▸ **Exercise directions**: Which lines below hold the word "team"? Copy all of them.

Data excerpts
BEGIN
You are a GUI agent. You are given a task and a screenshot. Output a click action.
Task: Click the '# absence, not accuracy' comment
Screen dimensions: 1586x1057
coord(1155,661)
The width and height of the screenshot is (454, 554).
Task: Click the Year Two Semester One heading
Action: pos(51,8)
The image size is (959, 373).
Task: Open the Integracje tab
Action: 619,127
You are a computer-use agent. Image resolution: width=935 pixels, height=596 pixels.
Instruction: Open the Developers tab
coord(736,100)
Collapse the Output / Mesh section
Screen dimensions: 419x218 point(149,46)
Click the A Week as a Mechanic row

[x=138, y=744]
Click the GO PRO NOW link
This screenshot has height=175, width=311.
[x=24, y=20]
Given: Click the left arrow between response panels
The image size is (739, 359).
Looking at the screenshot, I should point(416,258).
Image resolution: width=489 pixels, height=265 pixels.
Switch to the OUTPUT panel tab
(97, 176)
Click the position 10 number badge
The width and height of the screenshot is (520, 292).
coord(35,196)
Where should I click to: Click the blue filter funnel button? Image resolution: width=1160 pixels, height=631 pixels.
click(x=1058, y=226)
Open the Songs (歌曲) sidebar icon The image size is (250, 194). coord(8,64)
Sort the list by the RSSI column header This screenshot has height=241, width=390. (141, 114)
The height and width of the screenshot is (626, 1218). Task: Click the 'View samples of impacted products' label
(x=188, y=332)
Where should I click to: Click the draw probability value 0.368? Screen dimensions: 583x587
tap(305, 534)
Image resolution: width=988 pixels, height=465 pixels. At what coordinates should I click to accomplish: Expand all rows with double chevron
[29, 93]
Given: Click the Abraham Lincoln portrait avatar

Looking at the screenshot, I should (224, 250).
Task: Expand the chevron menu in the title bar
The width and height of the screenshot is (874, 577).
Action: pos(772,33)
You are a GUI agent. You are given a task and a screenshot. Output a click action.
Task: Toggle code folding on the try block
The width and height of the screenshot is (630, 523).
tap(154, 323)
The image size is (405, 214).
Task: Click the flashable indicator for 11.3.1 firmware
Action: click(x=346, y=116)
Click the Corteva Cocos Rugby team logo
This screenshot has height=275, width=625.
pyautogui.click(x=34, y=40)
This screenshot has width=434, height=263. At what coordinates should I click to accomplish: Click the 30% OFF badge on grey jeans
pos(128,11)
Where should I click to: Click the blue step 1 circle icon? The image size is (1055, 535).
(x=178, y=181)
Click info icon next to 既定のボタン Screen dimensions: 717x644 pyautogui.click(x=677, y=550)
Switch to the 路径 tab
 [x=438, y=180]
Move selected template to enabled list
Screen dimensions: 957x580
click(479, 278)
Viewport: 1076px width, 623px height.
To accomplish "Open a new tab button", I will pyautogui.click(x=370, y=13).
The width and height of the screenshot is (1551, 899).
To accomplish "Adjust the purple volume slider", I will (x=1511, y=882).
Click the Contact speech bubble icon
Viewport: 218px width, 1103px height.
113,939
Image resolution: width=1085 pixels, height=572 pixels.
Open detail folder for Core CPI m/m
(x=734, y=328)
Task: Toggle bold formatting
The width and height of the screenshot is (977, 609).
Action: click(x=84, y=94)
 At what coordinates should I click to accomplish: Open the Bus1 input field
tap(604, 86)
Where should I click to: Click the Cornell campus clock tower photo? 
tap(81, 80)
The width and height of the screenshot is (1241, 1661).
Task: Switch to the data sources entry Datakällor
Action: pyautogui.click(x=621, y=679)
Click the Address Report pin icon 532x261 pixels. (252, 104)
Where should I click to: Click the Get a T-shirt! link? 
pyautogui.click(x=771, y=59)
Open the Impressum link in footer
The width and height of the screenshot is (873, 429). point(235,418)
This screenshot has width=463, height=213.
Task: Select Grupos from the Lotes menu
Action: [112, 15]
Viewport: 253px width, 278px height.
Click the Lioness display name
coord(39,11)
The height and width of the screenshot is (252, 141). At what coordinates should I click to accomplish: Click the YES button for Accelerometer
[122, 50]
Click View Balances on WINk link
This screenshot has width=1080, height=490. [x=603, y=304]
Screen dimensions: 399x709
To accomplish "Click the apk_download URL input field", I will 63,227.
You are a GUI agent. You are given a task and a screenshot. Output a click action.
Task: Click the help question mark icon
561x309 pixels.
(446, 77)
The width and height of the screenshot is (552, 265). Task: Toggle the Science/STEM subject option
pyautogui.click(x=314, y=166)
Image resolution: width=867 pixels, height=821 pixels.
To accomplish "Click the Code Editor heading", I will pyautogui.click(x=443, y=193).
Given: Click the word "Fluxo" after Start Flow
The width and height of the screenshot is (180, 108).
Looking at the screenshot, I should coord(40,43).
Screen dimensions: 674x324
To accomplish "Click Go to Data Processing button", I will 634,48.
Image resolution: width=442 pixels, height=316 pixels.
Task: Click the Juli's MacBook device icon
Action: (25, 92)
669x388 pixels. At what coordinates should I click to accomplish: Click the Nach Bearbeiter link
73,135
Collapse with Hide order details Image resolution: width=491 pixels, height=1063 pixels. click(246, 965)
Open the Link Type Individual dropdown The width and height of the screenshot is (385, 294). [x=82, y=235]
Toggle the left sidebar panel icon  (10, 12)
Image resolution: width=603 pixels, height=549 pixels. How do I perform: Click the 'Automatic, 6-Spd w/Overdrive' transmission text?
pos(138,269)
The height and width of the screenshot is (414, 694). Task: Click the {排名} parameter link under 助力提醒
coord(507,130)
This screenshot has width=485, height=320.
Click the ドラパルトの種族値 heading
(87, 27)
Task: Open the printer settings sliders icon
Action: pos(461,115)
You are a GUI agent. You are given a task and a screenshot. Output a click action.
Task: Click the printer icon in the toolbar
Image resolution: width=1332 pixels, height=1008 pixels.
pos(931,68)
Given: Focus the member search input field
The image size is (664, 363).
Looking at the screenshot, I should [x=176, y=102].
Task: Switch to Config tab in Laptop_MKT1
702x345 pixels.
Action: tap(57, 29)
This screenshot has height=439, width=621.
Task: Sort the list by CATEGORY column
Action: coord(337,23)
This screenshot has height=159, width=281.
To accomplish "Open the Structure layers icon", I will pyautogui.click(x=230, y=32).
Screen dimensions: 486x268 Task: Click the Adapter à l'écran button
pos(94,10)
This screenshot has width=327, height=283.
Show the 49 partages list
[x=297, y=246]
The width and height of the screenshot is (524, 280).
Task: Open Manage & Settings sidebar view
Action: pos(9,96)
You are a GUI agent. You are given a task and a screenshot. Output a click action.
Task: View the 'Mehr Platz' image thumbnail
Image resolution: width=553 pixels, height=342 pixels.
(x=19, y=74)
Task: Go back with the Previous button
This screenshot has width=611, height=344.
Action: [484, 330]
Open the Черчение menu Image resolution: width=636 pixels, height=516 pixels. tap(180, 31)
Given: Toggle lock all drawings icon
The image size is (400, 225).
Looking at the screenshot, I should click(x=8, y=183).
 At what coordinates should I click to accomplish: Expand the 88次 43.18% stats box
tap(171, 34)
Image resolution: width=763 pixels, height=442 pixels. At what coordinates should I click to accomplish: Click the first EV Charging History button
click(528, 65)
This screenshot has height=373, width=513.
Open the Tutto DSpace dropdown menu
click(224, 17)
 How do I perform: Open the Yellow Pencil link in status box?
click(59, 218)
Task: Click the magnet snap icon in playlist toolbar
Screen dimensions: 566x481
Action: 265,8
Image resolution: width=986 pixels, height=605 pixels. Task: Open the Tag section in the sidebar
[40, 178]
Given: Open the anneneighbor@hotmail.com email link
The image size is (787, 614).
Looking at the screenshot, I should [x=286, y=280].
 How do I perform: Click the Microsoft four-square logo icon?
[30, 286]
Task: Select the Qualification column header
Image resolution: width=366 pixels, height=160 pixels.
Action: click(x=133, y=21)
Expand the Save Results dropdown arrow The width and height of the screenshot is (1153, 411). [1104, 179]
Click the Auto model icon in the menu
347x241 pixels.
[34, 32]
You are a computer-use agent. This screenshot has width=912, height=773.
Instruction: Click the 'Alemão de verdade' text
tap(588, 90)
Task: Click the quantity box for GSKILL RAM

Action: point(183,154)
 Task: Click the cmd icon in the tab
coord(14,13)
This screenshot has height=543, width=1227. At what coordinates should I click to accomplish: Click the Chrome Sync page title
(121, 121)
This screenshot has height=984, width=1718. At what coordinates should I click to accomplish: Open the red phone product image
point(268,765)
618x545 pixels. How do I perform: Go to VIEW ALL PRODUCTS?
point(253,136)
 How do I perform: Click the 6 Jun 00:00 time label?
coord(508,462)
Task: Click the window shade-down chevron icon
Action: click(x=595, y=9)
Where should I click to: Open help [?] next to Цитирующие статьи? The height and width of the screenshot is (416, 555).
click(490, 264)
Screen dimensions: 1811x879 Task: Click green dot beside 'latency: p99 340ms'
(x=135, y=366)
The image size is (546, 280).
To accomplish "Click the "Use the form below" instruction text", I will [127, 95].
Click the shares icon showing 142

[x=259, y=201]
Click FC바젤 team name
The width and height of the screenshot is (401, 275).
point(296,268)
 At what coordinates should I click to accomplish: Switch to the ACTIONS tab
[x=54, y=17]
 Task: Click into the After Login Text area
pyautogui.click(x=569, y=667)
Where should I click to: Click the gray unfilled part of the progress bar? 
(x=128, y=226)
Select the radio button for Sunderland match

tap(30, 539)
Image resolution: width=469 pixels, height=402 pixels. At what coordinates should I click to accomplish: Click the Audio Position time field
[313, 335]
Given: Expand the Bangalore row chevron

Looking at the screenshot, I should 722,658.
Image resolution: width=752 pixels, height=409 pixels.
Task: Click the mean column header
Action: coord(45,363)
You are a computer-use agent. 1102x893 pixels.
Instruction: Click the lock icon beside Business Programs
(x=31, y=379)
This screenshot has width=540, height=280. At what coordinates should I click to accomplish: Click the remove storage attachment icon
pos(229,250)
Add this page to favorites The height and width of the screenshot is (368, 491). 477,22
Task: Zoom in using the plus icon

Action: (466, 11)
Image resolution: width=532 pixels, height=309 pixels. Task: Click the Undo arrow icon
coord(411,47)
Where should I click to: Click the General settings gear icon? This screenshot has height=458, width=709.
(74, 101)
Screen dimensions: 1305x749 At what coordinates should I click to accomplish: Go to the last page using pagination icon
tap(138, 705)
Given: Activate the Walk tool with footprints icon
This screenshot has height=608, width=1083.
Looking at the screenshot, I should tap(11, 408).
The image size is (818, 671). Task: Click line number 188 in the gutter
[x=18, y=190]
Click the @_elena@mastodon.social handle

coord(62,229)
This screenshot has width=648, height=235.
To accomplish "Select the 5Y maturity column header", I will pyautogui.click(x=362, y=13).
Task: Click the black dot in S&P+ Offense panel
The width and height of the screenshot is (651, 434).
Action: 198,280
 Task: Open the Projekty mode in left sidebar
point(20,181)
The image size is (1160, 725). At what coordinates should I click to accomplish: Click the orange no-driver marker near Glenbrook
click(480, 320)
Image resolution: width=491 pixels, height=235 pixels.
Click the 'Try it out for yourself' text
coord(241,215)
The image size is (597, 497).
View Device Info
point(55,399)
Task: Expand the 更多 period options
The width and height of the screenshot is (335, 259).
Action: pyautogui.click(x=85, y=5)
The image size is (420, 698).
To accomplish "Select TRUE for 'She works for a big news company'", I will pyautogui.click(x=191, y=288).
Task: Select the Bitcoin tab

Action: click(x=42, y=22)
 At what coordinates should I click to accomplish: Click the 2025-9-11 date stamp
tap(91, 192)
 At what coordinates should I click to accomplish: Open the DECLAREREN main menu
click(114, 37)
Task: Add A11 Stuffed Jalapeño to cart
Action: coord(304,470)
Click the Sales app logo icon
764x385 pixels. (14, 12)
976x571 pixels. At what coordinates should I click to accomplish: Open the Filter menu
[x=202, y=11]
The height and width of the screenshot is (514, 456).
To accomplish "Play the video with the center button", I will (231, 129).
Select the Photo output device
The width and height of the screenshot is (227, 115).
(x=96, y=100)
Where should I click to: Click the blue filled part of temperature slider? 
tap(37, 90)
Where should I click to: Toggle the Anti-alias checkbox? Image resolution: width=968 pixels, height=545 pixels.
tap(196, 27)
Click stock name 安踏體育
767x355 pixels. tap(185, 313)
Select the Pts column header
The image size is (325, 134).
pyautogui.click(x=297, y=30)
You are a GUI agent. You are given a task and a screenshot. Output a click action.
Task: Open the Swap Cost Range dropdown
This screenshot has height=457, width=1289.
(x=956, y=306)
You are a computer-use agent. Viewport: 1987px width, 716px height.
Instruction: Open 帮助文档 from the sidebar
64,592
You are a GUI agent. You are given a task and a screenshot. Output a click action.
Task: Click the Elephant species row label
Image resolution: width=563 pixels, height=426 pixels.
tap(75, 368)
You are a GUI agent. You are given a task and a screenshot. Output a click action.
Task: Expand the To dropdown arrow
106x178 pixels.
END
▸ **Reply to the exercise**:
Click the Corteva Cocos Rugby team logo
Click FC바젤 team name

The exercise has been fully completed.